|Posted on April 30, 2012 at 6:05 PM|
Or: Things I learned from sitting down for lunch with the Wendy’s Big Boss
Last week I went to Wendy’s and I broke ranks with my typical order of two $.99 cheeseburger deluxes and instead ventured into the rarified air of the 1% burger ordering aficionado: I ordered the new The W burger.
Wendy's ad campaign and giant color displays of The W lead me to believe that I would be venturing to a promised taste land; a land flowing not with milk and honey but with thick beef patties dripping with cheese and sweet, fresh (likely locally sourced and totally organic) condiments. At $3.29 I was hoping, nay, EXPECTING to get roughly 3-times the burger of my $.99 cheeseburger deluxe.
And to say that I was “unimpressed” would be like saying that the economy has had a “bit of a downtick” or that Bernie Madoff’s investments “didn’t quite pan out” or that Star Wars Episode I was “a bit of a fan letdown.”
So, of course, I wrote a blog about the experience.
The burger I received, which appeared like a towering beacon of burger idealness in the ad, looked like it had been smashed flat by an angry steel worker; pummeled mercilessly until it slowly wept cheese and sauce from the edges of the bun like a festering wound. It was small, it was disappointing, and it felt like a massive rip-off at $3.29.
After writing the blog, I commented on Wendy’s website comment form incluing the link to what I’d written. Then I posted about my blog on Twitter with @Wendys mentioned. Well, within a couple of days I got a phone call from the local big boss, who I’ll call Mr. C. I’m not sure if he was the franchisee owner or the regional or what, but it was clear that he was in charge of multiple stores in my area. It was also clear that he had read my blog. And looked at the pictures.
(Before I continue, this really demonstrates the power of social media. I wrote a blog post, I tweeted about it, and within 48 hours, I was getting Tweets and phone calls from the company. That is how you step in front of negative press. Head on. Address it. Deal with it. Resolve it if possible. So, definite points to Wendy’s for that.)

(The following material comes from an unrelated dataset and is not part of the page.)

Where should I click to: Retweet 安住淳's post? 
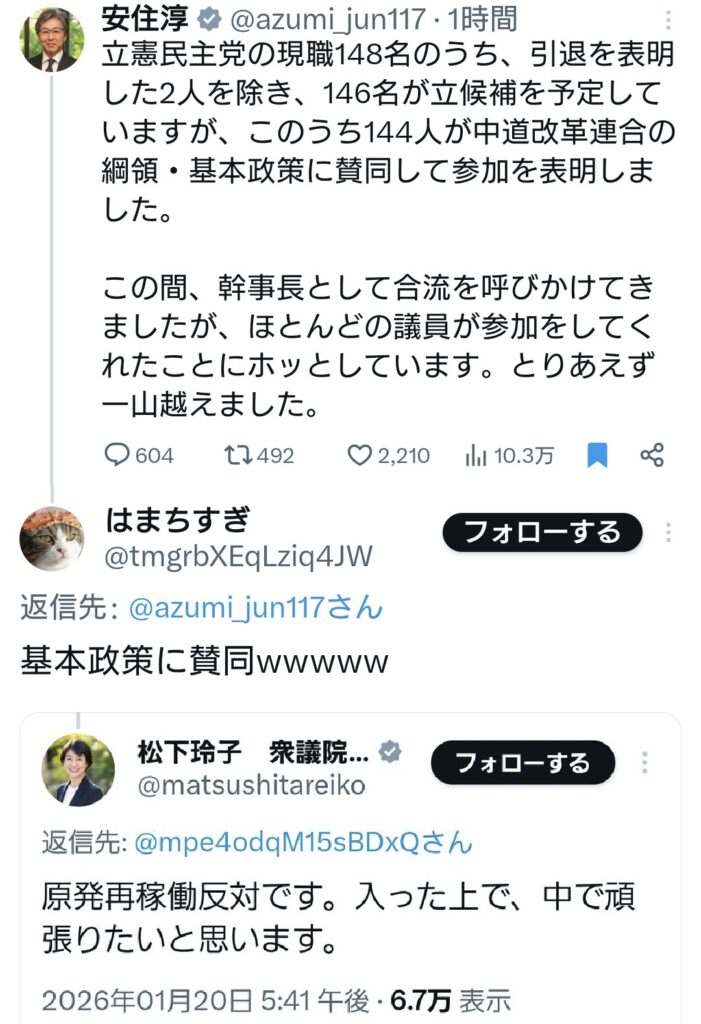point(238,456)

After reading, he said he was very disappointed with the quality of the product that I received, and that it in no way represented The W that he expected his restaurants to serve. He apologized for my burger repeatedly and even after I said/joked that I didn’t hold him accountable as I’m pretty sure that he didn’t personally make it, he said the quality of product at his restaurants stopped with him and he took responsibility. So, he invited me to come in and sit down and talk with him.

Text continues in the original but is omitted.